I am so intrested to know your experience in having multiple planners for a single project. I am thinking about all of the risks which are associated with having about 8-10 planners from different locations for a single schedule in a share database. Curently, we have a seperate schedule for each sub-project, but and we are going to combine them all into one single schedule. what are the risks? any possible data loss? mistakenly deleting activities,lower speed, etc ?

Replies

David Kelly
User offline. Last seen 1 year 38 weeks ago. Offline
Joined: 19 Oct 2004
Posts: 630

Ellie,

 

The data in P6 is safe.  I have lots of criticisms of the applicaton's functionality, but none about the underlying data integrity.

BUT P6's greatest strength is the multi-project structure you can generate to fulfil a single "real-world" project. In that world there may well be a one planner/one project relatonship.

There are no risks in what you are about to do BUT you lose some of the opportunities that a multi-project portfolio offers.
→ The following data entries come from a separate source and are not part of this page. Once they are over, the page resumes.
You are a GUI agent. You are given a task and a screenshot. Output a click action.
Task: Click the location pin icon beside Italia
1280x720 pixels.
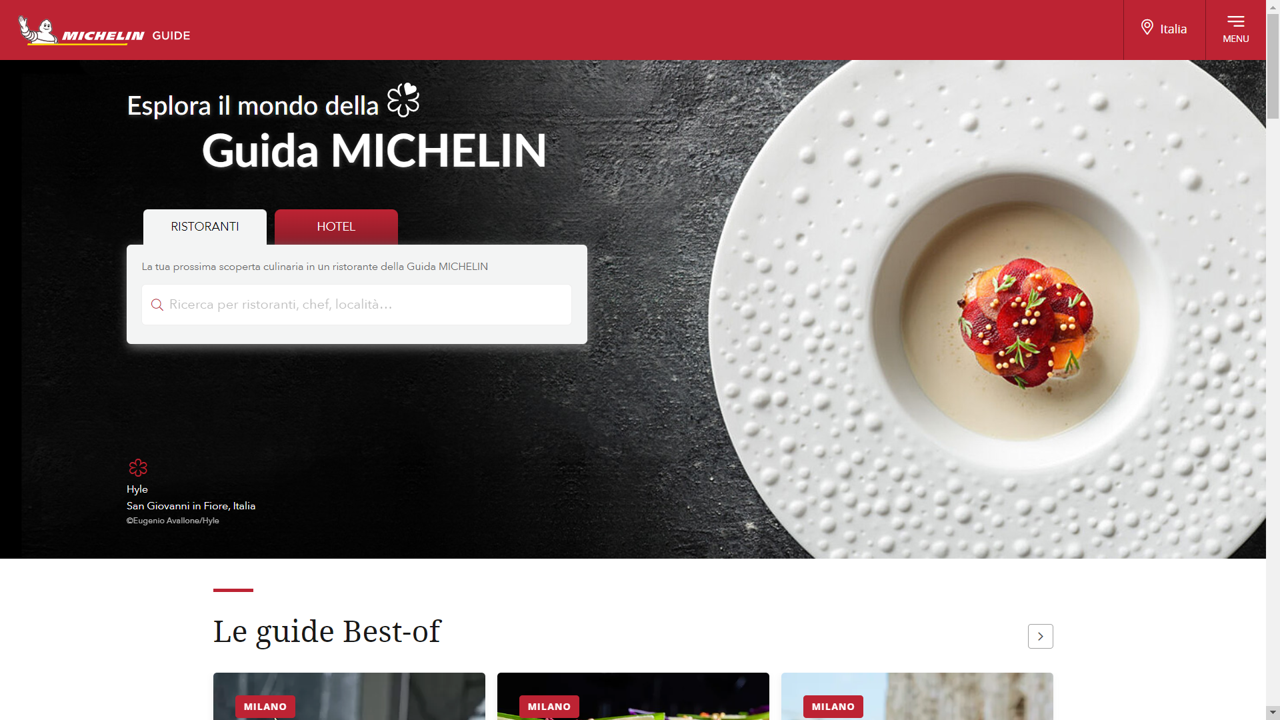pos(1147,28)
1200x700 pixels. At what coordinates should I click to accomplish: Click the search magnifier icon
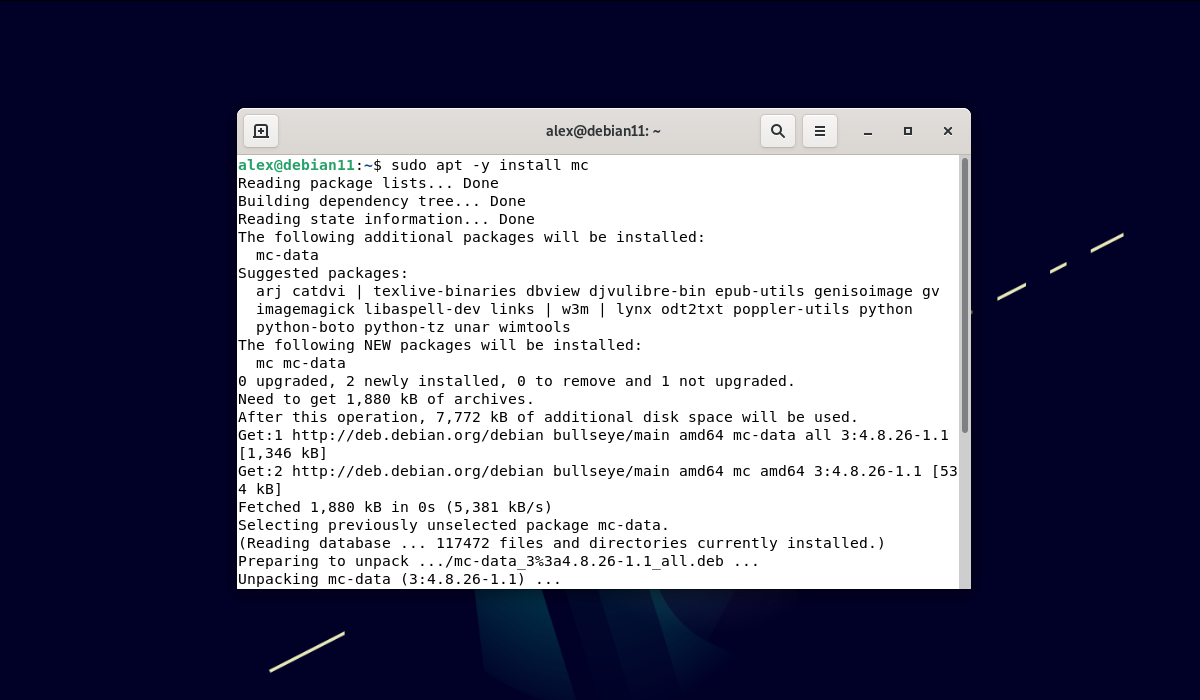tap(778, 131)
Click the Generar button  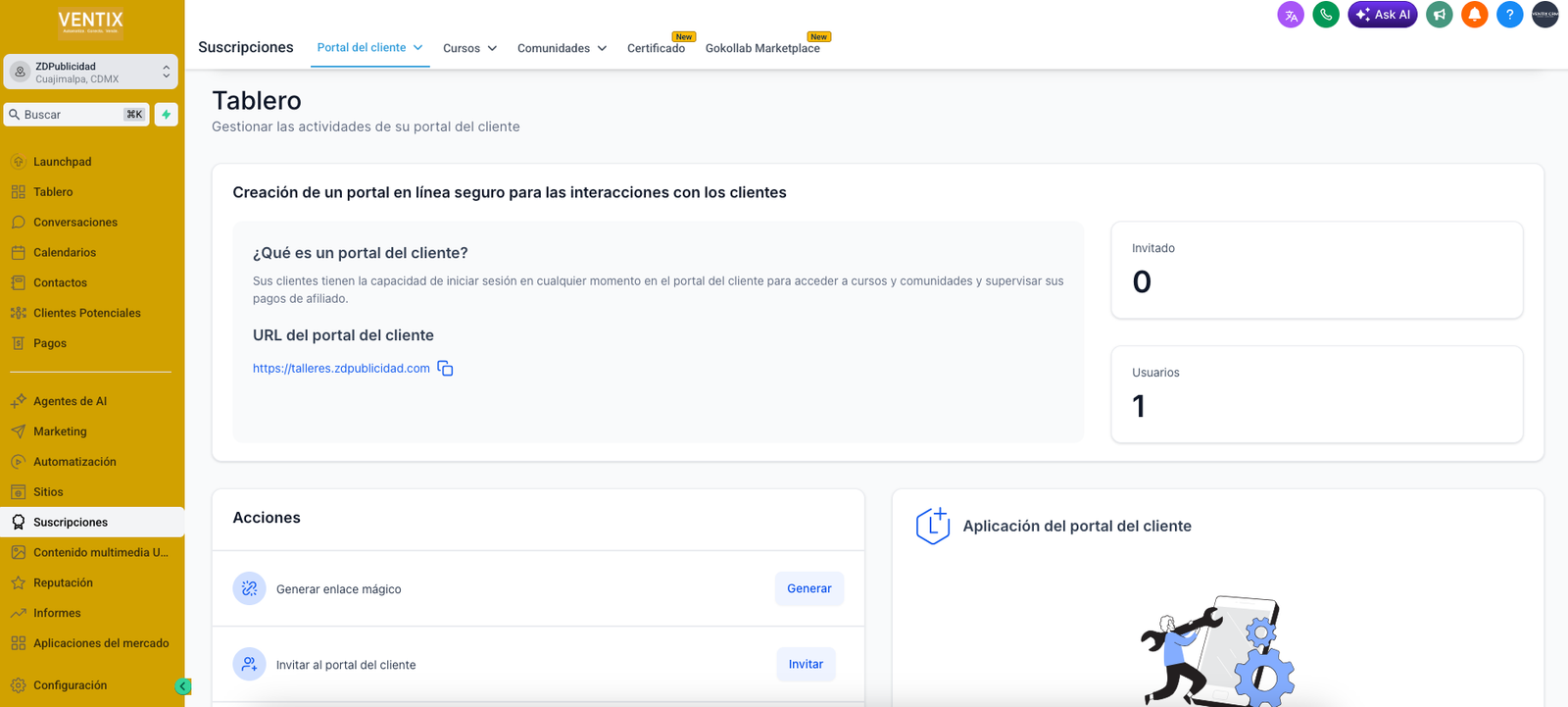pyautogui.click(x=808, y=588)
For example, growth.  We all try and measure growth and account for its impact. So in P6 we should put all growth/variation activities in a seperate project.  All we have to do to create relationships with the base scope is open all the projects.

 

BUT if we are clever in our use of the "Ignore Relationships to and from other Projects"  tick-box in the Scheduling Options dialogue we are only THREE (count 'em) Keystrokes away from demonstrating the impact of growth in the schedule. 

Ellie R
User offline. Last seen 4 years 6 weeks ago. Offline
Joined: 6 Aug 2015
Posts: 14
Groups: None

Thanks David,

I am using P6 software. My biggest concern is data or update loss. If we merge all of the schedules into a gient single schedule, it means that 10 planners should concurently work on one schedule from different locations with different primavera server performance. I read somewhere that F5 functionality for higher version of primavera is not that reliable. Isnt it possible that by hitting F9 by one planner, the other planner looses his update.

David Kelly
User offline. Last seen 1 year 38 weeks ago. Offline
Joined: 19 Oct 2004
Posts: 630

My only real experience of this is with P6 and just a little with P3 in the '90s.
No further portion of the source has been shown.